**Your instructions**
Add 94 to every coordinate in the answers of the listing below, from the line with "At what coordinates" through the end of the listing, and write those lines out again with their requests. Leave the pictures out.

(Listing for finding displayed items)
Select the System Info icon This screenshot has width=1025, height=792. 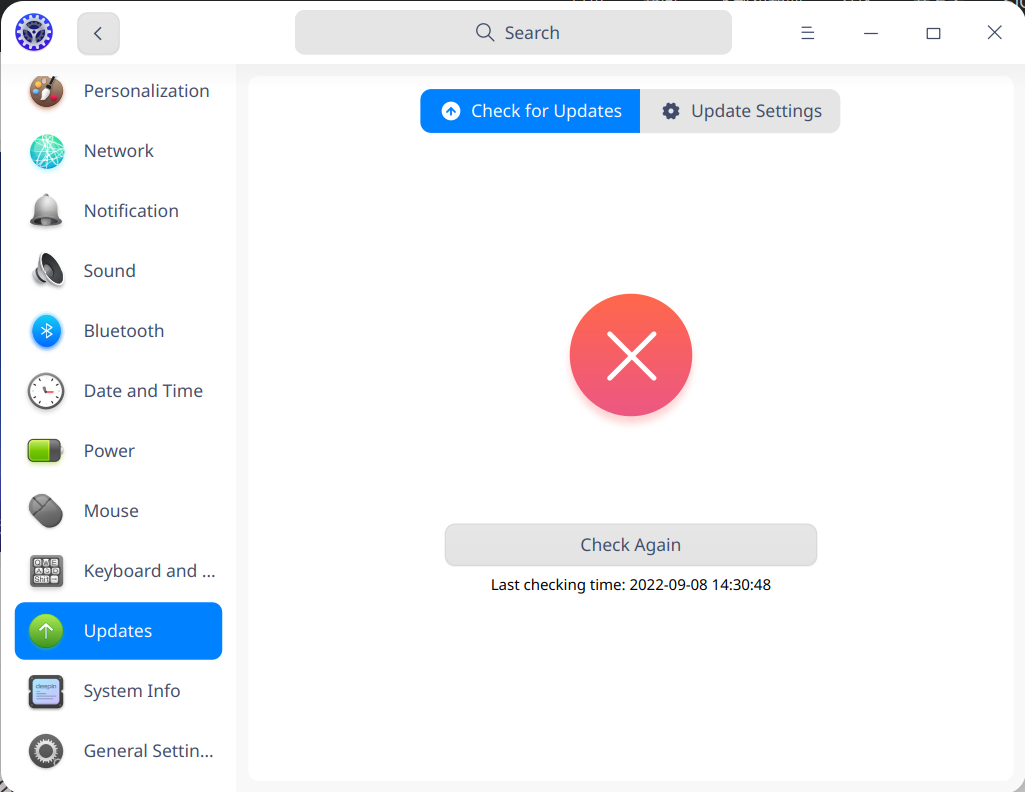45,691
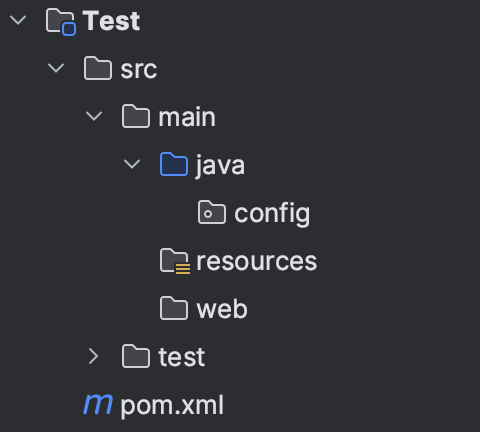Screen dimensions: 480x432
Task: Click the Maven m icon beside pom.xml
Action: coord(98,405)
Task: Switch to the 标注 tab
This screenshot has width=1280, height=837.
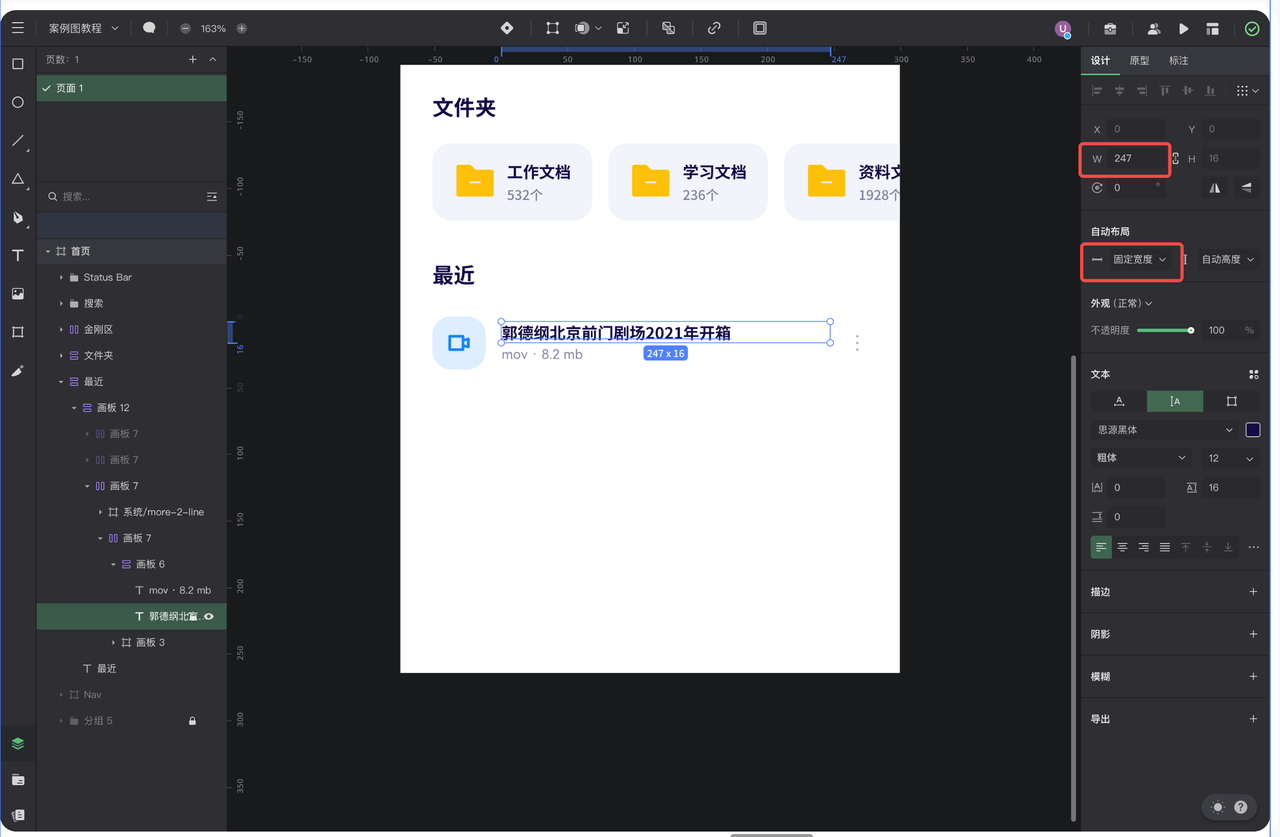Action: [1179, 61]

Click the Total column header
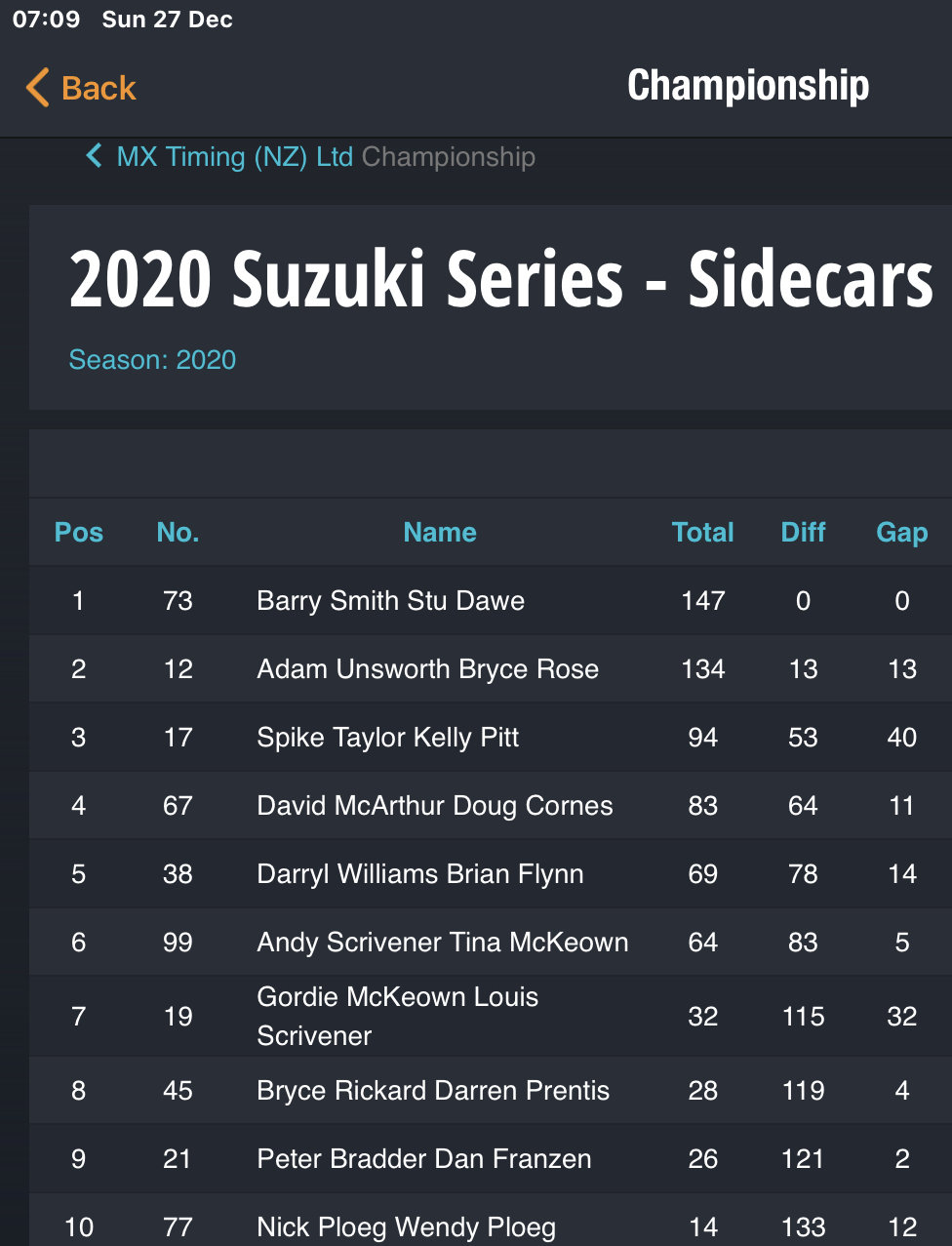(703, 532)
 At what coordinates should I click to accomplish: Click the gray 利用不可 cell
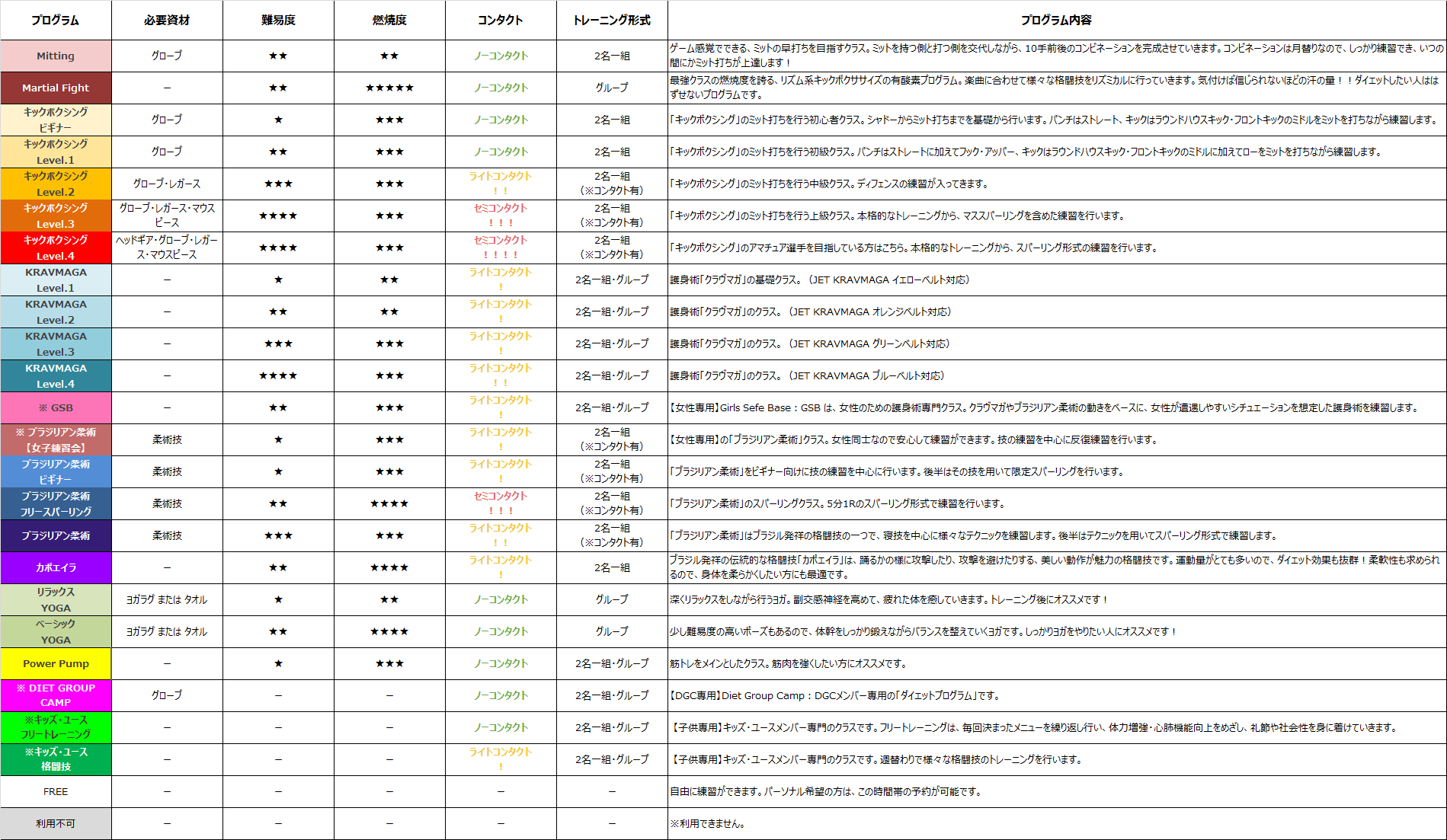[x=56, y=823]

**Expected answer**
 At what coordinates should I click to accomplish: Click the gray 利用不可 cell
[x=150, y=917]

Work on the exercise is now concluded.